Do Not Choose An Online Fitness Program To Lose Weight
Many people choose to lose weight by getting involved with an online fitness program. They figure it makes sense to either grab a few ideas from YouTube or blogs, or buy health fitness books to learn how to get started on their road to a whole new body.
Do Not Choose An Online Fitness Program To Lose Weight
The internet has become the ultimate tool in gathering knowledge, and it's become so important many of us cannot imagine life without it. When it comes to the area of health and fitness however, the internet is a double-edge sword. The net allows you to learn about almost any health and fitness program that has ever been designed... the problem is that the net allows you to learn about almost any health and fitness program that has ever been designed - get it?
It's like how Life Coach Anthony Robbins describes society's thinking nowadays, "We're drowning in information but we're starving for wisdom." Having options always beats not having any, but when you have thousands of options to choose from - analysis paralysis can set in.
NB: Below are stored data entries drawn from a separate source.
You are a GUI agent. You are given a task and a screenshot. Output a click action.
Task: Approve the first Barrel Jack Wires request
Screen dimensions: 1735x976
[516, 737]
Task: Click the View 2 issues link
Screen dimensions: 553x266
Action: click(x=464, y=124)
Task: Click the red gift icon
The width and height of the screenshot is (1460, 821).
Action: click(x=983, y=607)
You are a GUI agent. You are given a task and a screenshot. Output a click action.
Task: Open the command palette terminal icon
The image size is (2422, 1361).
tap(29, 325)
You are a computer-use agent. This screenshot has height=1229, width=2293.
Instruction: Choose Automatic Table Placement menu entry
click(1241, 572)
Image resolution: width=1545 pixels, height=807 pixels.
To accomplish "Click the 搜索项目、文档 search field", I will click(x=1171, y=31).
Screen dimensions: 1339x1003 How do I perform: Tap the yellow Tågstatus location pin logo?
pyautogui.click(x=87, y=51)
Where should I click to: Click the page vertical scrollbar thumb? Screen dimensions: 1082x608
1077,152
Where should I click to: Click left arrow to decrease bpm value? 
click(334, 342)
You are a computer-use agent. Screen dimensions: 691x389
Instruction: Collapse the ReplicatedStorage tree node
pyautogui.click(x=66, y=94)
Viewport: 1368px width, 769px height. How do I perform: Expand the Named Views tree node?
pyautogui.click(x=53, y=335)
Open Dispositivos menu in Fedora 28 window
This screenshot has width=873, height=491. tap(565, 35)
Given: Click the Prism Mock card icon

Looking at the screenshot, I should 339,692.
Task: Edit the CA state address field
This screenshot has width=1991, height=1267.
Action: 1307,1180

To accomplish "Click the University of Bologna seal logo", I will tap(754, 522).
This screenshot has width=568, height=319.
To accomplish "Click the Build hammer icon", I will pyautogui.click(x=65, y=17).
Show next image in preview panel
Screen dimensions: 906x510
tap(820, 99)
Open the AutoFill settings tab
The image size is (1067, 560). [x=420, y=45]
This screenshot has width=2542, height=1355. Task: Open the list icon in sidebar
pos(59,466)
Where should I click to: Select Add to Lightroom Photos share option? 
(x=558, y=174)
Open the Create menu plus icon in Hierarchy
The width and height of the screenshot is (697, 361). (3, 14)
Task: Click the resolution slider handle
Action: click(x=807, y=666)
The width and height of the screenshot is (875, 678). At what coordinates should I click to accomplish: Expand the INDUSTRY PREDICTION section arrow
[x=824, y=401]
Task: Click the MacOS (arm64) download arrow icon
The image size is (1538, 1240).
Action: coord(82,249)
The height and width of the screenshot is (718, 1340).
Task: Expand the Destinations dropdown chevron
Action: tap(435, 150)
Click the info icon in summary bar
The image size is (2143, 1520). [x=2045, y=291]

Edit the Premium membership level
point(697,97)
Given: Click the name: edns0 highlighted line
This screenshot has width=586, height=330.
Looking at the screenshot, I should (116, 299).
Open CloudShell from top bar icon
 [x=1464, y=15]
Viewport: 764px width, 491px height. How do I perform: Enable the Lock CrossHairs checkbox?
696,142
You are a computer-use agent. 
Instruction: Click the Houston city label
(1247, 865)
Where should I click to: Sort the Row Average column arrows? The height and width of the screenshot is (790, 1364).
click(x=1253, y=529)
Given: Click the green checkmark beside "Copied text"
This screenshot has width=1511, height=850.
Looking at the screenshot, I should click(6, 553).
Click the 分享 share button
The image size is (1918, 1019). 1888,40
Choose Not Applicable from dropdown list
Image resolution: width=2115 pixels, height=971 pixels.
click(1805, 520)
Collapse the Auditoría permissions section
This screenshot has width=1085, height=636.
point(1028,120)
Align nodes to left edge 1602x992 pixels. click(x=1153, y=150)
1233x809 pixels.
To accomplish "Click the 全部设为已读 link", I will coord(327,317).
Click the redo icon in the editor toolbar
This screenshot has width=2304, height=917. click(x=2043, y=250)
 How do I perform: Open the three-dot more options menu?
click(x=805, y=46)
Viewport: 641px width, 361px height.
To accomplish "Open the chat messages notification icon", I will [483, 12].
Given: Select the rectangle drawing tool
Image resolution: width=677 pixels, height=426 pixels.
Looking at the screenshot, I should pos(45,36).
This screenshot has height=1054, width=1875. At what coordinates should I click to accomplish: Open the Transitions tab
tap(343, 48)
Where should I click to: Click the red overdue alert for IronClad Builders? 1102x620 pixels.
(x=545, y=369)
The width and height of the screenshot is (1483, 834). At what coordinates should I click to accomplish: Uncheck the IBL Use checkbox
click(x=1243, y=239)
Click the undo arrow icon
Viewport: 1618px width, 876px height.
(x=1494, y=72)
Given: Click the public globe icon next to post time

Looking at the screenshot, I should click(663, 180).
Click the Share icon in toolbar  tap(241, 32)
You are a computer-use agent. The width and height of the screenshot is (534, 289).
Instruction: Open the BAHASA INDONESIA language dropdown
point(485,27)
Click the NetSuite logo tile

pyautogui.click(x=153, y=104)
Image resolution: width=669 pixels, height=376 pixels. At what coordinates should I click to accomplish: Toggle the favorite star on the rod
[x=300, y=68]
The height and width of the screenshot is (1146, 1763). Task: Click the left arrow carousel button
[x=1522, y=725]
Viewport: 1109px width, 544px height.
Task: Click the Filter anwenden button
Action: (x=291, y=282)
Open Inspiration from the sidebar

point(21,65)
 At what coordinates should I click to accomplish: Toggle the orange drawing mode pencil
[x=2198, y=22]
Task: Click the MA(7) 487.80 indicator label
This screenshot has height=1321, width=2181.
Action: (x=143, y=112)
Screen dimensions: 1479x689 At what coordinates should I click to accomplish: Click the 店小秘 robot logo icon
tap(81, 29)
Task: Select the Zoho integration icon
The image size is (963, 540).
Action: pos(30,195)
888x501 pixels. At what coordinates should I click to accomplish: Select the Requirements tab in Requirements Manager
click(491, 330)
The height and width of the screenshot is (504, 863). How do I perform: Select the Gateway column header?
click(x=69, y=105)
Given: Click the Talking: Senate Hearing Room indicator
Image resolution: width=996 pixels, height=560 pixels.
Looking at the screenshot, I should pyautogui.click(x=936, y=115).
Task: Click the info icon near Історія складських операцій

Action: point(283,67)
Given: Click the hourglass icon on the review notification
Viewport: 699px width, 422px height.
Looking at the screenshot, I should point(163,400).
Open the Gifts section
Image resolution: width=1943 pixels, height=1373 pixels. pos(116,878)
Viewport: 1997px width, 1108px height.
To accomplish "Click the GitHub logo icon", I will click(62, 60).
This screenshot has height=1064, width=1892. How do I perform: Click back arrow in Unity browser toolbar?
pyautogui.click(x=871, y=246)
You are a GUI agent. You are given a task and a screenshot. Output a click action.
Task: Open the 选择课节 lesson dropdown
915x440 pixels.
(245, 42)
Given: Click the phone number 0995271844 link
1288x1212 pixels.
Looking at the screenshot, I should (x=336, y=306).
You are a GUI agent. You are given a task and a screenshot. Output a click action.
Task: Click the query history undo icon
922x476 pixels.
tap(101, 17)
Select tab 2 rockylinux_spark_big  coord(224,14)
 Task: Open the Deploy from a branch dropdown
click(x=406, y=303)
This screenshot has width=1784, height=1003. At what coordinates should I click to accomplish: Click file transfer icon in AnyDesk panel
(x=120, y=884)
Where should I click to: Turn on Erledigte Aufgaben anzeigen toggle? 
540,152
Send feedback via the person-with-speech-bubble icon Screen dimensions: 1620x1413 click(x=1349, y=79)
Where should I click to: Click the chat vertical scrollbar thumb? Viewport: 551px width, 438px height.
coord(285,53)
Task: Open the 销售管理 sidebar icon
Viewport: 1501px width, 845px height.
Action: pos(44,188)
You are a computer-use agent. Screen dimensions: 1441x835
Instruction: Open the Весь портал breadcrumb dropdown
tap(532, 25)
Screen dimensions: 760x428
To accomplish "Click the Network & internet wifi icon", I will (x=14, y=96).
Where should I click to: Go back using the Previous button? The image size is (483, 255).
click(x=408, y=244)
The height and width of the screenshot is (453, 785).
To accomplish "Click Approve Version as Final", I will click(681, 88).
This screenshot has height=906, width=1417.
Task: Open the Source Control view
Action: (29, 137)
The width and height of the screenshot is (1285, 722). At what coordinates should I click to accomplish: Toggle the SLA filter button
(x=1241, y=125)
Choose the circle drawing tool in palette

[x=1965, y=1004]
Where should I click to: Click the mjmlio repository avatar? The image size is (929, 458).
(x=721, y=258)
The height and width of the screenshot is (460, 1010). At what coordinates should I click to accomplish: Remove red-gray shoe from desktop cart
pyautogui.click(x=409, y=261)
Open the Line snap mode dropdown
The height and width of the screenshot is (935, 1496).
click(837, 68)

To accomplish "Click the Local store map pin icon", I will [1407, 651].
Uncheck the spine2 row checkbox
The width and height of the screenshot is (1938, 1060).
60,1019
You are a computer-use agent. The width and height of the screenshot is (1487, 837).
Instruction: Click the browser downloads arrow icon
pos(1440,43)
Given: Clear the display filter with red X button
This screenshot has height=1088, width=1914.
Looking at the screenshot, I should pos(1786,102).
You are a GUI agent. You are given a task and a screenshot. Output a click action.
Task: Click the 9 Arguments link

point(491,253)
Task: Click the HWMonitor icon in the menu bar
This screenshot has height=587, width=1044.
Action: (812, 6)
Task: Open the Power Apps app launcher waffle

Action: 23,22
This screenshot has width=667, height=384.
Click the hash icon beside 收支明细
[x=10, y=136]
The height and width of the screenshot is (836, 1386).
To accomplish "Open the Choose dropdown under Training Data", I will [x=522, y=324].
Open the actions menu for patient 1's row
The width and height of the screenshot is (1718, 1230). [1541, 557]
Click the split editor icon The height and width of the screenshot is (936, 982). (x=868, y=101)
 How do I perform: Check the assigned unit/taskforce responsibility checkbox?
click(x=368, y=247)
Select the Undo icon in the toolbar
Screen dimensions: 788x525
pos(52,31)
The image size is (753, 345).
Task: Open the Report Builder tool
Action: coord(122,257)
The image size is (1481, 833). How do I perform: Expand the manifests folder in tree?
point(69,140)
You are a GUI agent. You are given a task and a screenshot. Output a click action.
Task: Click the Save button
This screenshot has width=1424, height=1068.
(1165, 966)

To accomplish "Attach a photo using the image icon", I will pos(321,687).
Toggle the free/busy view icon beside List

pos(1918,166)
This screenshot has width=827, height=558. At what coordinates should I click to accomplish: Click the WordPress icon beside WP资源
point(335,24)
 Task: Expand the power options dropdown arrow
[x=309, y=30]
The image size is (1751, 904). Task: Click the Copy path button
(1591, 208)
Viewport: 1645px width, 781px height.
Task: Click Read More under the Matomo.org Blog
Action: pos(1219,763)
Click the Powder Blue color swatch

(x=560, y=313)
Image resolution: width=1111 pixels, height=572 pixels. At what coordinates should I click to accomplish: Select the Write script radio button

This is where we become inundated with information and choose to do nothing because we're not sure what the right course of action is.
The other end of the stick is possible as well, choosing exercise training programs that promise quick weight loss and realizing that the "best weight loss program" you thought you were buying was an attainable but unsustainable model. Too many of these programs make weight loss an overly complicated process, and stress unnatural movements along with unnatural methods to lose weight or get in shape.
The key to remember when you're searching fitness programs is to remember that they stress "fitness" and not weight loss. Although many people believe fitness programs will help them lose weight, and you will, they are not designed for weight loss. If they are designed at all (many programs are thrown together using rehashed ideas), they are created to help you get fit and in shape - that's it, plain and simple.
The truth, whether you want to believe or not, is that movement, even something as simple as walking for 25 minutes every day, and making whole food the main part of your diet will help you lose weight and keep it off. Instead, we stay worrying about pills, smoothies or our resting heart rate in relation to the output of energy during a workout - this may work for some people, but it obviously doesn't work for the majority.
The U.S. is now the world's fattest country and the only good news is that the growth rate of the obese and overweight has begun to slow. We now need to stop that growth pattern altogether and put it in reverse. The challenge is that America has become complacent - too many of its citizens have created environments that revolve around eating and sitting.
Think about it: what is the normal routine of the average hard-working person? They come home, eat dinner with the family (many times they eat while watching TV and not at the dinner table) and afterward retire to the living room to watch their favorite television programs. It's no secret that the average American watches TV 7 hours a day. The average workday is 9 hours if you add half an hour to and from work, and if 7 hours are spent watching TV, with the average time slept being 8 hours - that's a full 24 hour cycle, where's the time spent on making sure your body is well nourished and conditioned for maximum use?
Significant weight loss can only occur when you cut your calories and up your energy output, through exercising or work that requires manual labor. What people need to understand is that they can eat MORE whole food, which will give them the feeling of being full, and still take in fewer calories that way than by eating less processed foods and starving throughout the day.